By Feras Bosalum and Ulf Laessing

TRIPOLI, March 31 (Reuters) - Rebels in eastern Libya are close to reopening three oil ports they have occupied since the summer to press Tripoli for autonomy and a greater share of oil revenue, a leader from the rebels' tribe told state media on Monday.

The comments, the most optimistic for months, came after the government met a rebel demand to release three of their fighters who boarded a tanker loading oil at a rebel-held port in an attempt to get it to markets.

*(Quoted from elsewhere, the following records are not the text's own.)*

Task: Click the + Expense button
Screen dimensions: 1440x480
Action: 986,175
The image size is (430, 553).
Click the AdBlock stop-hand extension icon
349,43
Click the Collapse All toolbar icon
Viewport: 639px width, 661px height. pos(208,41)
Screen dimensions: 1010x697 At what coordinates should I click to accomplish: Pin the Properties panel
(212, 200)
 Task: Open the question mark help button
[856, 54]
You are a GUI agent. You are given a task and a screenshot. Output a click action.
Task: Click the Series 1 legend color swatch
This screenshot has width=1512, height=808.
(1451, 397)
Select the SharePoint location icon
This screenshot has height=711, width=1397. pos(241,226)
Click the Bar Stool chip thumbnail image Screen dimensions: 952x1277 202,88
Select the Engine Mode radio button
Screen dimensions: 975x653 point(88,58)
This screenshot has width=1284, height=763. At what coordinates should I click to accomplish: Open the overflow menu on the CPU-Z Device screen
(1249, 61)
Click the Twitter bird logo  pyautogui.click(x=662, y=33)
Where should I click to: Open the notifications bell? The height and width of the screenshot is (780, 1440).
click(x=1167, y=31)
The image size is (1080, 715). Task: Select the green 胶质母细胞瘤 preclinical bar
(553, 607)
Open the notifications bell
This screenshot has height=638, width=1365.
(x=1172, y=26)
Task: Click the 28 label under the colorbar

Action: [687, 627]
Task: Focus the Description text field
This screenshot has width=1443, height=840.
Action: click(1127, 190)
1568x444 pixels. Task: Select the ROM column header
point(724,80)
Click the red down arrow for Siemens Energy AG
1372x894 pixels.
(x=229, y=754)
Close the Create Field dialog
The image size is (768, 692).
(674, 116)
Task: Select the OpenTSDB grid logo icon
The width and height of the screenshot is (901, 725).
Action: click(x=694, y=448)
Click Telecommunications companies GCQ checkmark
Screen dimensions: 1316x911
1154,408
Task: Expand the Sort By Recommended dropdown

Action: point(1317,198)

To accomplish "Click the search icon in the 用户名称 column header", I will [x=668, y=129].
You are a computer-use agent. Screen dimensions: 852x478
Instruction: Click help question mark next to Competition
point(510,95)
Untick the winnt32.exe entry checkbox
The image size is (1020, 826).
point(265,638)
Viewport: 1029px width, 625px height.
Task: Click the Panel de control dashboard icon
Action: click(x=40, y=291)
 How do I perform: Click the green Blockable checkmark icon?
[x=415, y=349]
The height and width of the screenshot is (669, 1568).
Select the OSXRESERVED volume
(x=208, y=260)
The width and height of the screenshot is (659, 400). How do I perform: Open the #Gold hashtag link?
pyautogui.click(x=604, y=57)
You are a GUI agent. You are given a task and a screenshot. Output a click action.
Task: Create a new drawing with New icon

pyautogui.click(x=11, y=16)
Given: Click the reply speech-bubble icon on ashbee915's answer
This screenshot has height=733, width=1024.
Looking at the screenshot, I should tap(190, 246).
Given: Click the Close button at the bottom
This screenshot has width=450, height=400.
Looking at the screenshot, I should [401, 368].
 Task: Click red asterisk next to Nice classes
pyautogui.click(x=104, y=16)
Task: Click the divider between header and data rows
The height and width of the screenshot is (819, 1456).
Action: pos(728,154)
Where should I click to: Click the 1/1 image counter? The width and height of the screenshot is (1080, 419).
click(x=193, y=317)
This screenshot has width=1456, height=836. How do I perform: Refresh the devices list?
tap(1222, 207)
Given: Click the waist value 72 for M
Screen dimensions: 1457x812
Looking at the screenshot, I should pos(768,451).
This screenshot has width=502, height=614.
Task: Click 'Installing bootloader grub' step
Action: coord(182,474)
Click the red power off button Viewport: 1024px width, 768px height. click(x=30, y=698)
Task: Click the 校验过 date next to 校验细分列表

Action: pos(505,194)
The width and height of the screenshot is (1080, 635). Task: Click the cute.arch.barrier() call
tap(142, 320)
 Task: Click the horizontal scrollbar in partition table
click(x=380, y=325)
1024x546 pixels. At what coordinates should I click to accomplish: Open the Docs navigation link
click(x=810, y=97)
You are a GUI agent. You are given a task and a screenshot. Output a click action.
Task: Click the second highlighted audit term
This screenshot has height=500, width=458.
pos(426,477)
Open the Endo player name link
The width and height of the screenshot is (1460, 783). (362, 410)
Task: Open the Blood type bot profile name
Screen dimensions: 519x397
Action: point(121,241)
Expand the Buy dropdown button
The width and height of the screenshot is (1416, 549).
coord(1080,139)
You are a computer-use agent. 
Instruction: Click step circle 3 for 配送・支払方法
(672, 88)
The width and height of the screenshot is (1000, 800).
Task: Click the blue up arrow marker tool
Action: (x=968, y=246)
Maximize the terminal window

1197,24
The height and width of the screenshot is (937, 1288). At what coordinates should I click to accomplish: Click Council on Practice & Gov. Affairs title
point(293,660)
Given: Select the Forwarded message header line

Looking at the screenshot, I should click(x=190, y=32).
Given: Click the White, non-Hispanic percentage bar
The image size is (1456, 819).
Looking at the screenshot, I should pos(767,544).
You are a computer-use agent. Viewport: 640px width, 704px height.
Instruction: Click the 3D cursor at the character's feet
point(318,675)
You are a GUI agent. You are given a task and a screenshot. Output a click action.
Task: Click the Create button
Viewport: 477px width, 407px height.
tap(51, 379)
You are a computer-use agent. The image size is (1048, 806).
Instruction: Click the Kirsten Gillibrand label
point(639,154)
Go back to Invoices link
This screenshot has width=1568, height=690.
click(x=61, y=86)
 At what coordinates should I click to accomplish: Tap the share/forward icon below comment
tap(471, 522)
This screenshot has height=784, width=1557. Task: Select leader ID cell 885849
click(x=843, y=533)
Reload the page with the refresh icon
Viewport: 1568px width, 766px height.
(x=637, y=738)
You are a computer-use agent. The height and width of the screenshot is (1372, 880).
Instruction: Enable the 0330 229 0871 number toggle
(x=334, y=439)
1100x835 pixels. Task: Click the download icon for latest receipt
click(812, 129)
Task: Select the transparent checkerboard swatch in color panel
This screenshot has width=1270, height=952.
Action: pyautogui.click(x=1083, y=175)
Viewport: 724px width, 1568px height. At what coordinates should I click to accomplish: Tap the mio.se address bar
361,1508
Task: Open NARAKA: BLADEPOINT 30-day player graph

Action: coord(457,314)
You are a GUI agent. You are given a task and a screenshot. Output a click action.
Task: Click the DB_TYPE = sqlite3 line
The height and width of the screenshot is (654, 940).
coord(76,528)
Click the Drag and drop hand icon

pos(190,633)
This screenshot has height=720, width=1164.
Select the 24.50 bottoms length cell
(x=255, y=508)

They were captured when U.S. forces boarded the rogue ship and returned it to Tripoli.

The announcement will still be met with scepticism because the same tribal leader predicted in December that the heavily-armed rebel militia would end their blockade of the three ports which previously accounted for 600,000 barrels of oil a day.

"There are indications of an imminent breakthrough," Saleh Atawich, the top Magharba leader, said of talks with the government mediated by tribal elders, according to LANA state news agency. He gave no specific time frame.

Atawich is from the same tribe as port rebel leader Ibrahim Jathran but also close to government thinking. He had predicted that ports would reopen on Dec. 15, but a similar deal fell through at the last minute.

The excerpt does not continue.